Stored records
▼
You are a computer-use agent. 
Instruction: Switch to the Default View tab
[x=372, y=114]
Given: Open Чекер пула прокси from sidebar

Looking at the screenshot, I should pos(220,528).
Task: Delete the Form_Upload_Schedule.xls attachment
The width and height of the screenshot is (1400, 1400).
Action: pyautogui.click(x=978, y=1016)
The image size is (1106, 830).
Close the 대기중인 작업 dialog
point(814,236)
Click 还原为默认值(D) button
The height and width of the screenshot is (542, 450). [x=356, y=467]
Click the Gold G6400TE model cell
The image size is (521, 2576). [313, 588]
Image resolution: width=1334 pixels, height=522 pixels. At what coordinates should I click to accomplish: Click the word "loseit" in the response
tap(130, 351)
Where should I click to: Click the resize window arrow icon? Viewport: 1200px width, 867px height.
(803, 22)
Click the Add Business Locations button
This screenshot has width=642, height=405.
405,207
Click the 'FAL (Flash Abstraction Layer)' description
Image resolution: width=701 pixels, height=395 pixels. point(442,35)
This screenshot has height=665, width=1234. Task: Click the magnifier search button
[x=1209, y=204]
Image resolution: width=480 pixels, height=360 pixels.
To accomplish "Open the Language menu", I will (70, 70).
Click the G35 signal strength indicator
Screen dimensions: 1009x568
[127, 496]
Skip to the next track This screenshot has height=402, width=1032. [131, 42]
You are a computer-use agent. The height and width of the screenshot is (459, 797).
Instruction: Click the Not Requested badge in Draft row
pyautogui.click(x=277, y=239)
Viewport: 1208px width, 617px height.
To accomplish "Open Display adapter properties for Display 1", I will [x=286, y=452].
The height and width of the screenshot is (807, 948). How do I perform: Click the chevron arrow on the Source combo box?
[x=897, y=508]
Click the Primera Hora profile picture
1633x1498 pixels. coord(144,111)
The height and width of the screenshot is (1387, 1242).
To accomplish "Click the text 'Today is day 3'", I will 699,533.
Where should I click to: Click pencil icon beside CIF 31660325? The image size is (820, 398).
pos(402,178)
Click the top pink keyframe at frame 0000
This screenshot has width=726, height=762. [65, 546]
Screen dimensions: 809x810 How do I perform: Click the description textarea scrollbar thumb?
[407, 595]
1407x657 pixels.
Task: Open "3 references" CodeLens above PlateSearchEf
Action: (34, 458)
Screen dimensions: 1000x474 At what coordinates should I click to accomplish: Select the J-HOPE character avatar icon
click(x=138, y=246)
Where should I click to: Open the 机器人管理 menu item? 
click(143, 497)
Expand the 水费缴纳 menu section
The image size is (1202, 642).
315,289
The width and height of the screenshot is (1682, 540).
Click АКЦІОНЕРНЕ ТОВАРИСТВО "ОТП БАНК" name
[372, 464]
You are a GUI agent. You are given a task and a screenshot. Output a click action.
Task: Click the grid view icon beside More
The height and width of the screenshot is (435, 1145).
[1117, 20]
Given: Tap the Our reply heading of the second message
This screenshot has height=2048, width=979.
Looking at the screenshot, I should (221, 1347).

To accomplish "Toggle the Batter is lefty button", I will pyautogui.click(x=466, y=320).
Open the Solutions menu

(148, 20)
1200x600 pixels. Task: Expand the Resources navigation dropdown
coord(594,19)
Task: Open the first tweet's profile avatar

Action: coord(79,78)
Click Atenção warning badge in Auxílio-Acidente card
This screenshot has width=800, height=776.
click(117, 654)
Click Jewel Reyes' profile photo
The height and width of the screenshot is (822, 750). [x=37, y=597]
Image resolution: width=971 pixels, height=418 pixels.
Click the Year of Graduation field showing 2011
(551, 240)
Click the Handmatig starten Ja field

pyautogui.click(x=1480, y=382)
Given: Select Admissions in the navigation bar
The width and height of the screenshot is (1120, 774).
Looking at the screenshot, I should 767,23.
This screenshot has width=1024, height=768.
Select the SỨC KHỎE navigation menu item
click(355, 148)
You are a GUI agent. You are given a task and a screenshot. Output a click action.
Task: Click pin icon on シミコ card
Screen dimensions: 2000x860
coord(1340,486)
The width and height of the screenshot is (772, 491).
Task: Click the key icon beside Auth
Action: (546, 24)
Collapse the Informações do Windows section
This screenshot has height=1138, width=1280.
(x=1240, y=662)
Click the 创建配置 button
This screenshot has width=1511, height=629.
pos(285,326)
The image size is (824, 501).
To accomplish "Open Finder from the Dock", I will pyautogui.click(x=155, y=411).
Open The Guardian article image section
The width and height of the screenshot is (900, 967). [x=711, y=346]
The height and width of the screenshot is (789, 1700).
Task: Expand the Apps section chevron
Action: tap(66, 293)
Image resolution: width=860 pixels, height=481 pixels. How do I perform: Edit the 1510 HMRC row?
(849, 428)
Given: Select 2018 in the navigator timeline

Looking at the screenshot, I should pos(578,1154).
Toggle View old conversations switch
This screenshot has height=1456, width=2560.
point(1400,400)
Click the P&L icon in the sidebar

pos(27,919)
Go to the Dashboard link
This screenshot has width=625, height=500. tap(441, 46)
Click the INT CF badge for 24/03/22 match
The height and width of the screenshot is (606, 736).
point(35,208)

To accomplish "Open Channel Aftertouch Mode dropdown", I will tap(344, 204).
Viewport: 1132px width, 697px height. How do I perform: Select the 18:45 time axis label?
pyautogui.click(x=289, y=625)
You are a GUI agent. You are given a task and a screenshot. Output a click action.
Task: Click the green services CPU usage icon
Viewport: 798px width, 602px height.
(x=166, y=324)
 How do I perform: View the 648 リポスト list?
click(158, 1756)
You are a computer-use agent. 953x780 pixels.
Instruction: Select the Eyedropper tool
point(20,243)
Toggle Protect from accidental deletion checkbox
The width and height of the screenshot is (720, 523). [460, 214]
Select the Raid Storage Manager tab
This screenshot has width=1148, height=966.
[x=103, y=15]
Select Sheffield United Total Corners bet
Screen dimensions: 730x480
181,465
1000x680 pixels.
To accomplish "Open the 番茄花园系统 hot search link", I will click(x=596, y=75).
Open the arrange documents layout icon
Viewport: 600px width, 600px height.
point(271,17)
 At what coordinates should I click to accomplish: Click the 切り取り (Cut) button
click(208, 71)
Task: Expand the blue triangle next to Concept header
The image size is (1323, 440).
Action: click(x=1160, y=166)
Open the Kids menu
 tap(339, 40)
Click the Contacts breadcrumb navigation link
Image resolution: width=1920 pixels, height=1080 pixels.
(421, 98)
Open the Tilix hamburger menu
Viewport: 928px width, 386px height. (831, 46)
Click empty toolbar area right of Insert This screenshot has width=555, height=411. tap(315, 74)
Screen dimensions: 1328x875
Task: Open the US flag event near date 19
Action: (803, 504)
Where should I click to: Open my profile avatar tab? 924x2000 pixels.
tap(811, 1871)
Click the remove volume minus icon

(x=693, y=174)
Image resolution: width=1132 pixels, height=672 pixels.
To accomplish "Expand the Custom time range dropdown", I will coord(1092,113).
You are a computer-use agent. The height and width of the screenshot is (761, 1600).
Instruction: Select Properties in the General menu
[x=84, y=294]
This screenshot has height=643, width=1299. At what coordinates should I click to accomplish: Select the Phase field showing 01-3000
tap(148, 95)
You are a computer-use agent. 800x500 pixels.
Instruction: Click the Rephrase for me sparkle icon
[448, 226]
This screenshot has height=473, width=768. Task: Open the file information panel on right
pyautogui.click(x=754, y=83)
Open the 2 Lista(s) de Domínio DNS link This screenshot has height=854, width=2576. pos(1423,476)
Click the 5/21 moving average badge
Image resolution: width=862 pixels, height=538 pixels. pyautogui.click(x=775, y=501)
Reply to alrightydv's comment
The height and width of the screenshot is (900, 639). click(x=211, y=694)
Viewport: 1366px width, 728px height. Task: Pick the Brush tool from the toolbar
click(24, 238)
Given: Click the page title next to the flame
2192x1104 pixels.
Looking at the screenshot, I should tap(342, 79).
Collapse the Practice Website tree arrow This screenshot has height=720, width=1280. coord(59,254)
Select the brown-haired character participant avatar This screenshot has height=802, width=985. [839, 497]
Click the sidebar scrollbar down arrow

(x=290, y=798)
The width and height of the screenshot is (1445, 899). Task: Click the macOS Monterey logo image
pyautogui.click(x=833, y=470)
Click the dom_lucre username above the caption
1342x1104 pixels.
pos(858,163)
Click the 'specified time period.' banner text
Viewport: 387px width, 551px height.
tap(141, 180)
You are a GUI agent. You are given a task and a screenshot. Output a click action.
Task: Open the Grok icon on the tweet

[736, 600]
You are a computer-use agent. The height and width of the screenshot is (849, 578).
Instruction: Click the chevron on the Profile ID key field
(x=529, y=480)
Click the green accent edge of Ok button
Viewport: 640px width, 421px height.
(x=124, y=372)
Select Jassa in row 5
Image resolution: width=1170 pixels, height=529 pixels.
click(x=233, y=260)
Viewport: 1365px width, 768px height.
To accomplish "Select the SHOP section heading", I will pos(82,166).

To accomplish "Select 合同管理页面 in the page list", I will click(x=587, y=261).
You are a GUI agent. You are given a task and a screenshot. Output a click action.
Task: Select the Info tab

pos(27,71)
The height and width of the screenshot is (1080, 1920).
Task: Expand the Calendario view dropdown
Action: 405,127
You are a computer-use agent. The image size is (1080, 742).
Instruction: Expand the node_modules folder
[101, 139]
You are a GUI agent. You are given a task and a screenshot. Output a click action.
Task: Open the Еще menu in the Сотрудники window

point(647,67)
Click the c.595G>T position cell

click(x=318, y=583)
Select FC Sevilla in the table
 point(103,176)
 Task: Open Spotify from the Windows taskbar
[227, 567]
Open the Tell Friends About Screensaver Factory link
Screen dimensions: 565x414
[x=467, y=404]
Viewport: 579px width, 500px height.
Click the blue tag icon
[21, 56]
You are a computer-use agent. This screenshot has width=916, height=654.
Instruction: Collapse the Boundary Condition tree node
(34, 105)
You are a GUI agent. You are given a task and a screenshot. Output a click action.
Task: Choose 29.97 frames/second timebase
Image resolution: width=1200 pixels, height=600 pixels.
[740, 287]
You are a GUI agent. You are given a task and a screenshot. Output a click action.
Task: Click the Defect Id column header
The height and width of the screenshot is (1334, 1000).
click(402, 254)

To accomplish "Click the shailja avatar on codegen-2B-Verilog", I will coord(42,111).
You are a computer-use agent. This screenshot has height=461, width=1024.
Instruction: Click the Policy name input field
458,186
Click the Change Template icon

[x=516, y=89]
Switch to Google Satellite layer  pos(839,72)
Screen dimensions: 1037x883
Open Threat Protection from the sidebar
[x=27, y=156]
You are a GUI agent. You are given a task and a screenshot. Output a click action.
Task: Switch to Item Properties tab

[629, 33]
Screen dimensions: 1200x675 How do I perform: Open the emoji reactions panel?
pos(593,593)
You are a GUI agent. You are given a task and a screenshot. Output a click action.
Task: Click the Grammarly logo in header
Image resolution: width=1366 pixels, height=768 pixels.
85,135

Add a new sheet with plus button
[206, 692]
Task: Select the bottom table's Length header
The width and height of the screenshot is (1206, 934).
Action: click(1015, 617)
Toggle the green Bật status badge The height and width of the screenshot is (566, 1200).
▲
**WHAT IS REQUIRED**
Going back over the entries above, copy word for word every line from the one that has "The width and height of the screenshot is (1682, 540)." on through the one that has "Given: Select Admissions".

**ANSWER SECTION**
The width and height of the screenshot is (1682, 540).
Click АКЦІОНЕРНЕ ТОВАРИСТВО "ОТП БАНК" name
[372, 464]
You are a GUI agent. You are given a task and a screenshot. Output a click action.
Task: Click the grid view icon beside More
The height and width of the screenshot is (435, 1145).
[1117, 20]
Given: Tap the Our reply heading of the second message
This screenshot has height=2048, width=979.
Looking at the screenshot, I should (221, 1347).

To accomplish "Toggle the Batter is lefty button", I will pyautogui.click(x=466, y=320).
Open the Solutions menu

(148, 20)
1200x600 pixels. Task: Expand the Resources navigation dropdown
coord(594,19)
Task: Open the first tweet's profile avatar

Action: coord(79,78)
Click Atenção warning badge in Auxílio-Acidente card
This screenshot has width=800, height=776.
click(117, 654)
Click Jewel Reyes' profile photo
The height and width of the screenshot is (822, 750). [x=37, y=597]
Image resolution: width=971 pixels, height=418 pixels.
Click the Year of Graduation field showing 2011
(551, 240)
Click the Handmatig starten Ja field

pyautogui.click(x=1480, y=382)
Given: Select Admissions in the navigation bar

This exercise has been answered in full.